The Attorney General argues that the two are distinct because the defendant may admit a prior merely to keep it from being presented to the jury and because rule 421(b)(3) of the California Rules of Court permits aggravation for a prior prison term “whether or not charged or chargeable.” He argues that rule 421(b)(3) and the decision in People v. Cortez, supra, 103 Cal.App.3d 491, 163 Cal.Rptr. 1, should be read as permitting the trial court to aggravate for dismissed prior convictions.
In Cortez, the defendant was armed with a screwdriver when he approached two victims. He pleaded guilty to robbery of one victim and in return the charge of attempted robbery of the other was dismissed and the allegation of being armed with a deadly weapon was stricken. The Cortez court permitted use of both the dismissed charge and the stricken allegation because they were transactionally related to the robbery he admitted. It added the dictum: “Moreover, the screwdriver could be considered in aggravation ‘whether or not charged or chargeable as an enhancement under section 12011’ (rule 421(a)(2)).” (103 Cal.App.3d at pp. 496–497, 163 Cal.Rptr. 1.)
The Cortez dictum is not on point because there the weapon allegation was stricken, not dismissed. (See People v.

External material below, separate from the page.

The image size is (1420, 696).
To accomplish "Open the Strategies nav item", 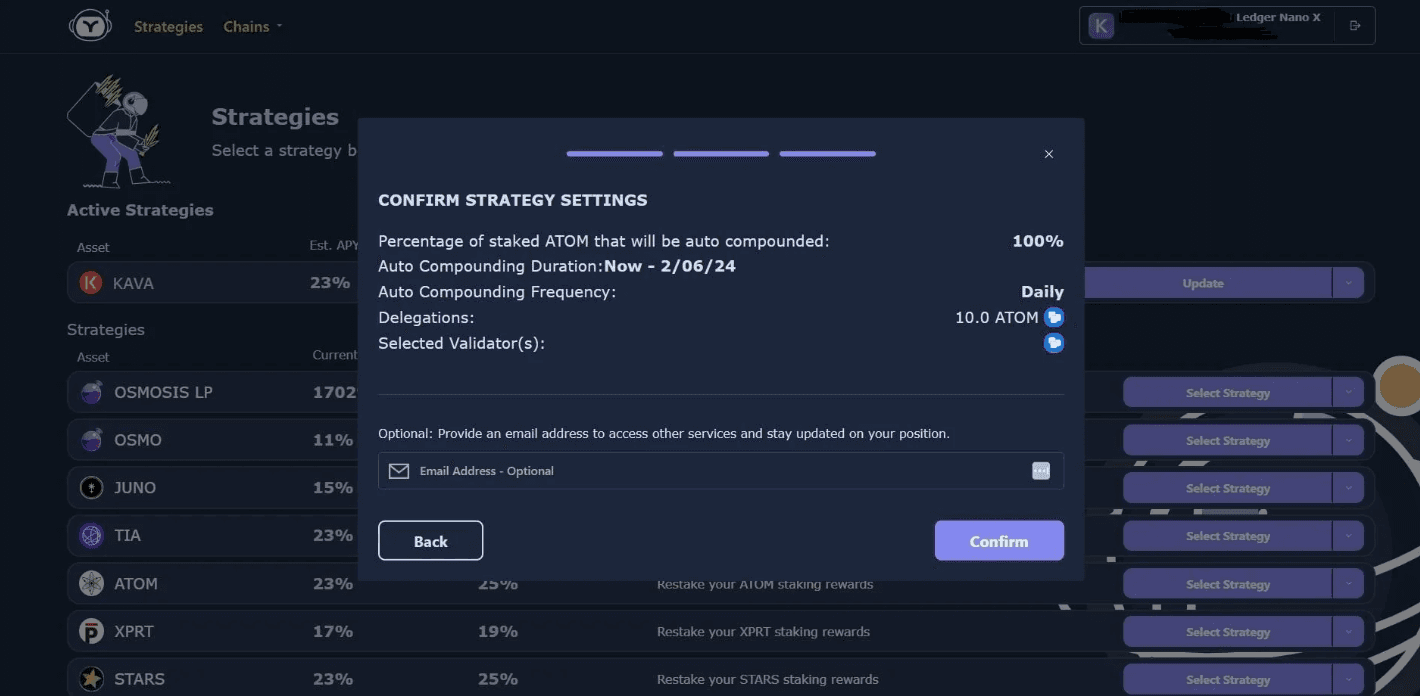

Alvarez, supra, 127 Cal.App.3d 629, 179 Cal.Rptr. 706.) If it were on point, it would reveal a misunderstanding of the significance of the rule. The fact that a circumstance may be considered in aggravation whether or not charged or chargeable is not determinative of the question of whether it may be considered when dismissed as a part of a plea bargain. The dismissed robbery in Harvey could have been considered in aggravation even had it not been charged. (See People v. Hubbell (1980) 108 Cal.App.3d 253, 256–257, 166 Cal.Rptr. 466; People v. Taylor (1979) 92 Cal.App.3d 831, 155 Cal.Rptr. 62.) What prevented its use in Harvey was that it had been charged and was dismissed pursuant to a plea bargain. Here, the prior convictions were alleged in the information. If they were dismissed as part of a plea bargain, the trial court erred in considering them in aggravation of the term.

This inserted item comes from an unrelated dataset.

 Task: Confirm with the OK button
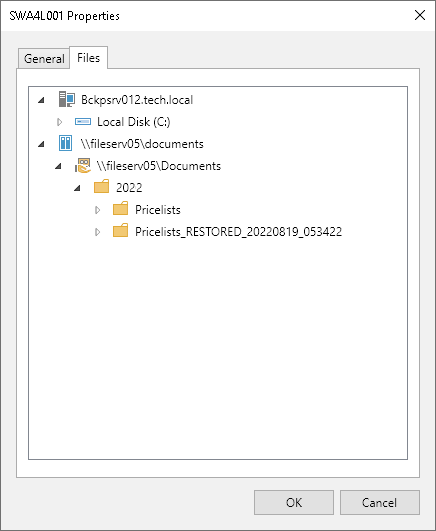point(294,502)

The Attorney General does not contest petitioner's testimony that the priors were dismissed as part of a plea bargain. He argues only that the bargain did not contain a provision that the dismissed priors could not be used in determining whether to impose an aggravated term. In effect, he is arguing that there must be an explicit agreement that a dismissed prior not be used to aggravate the term of the defendant.
Harvey is directly contrary to the Attorney General's position: “[i]mplicit in such a plea bargain, we think, is the understanding (in the absence of any contrary agreement) that defendant will suffer no adverse sentencing consequences.” (Harvey, supra, 25 Cal.3d at p. 758, 159 Cal.Rptr. 696, 602 P.2d 396.) There is no evidence of a contrary agreement between petitioner and the prosecutor. Thus, the trial court erred in aggravating the term based upon the prior convictions in 1957 and 1961.
The Monterey County Superior Court is ordered to vacate its sentence, resentence petitioner in accordance with the views stated herein, and forward to the Department of Corrections a copy of the amended abstract of judgment.
1. Note, however, the distinction that has been drawn between a bargain for “dismissal” of a prior and a bargain to “strike” a prior. (People v. Alvarez (1982) 127 Cal.App.3d 629, 179 Cal.Rptr. 706.)
WHITE, Presiding Justice.
FEINBERG and BARRY–DEAL, JJ., concur.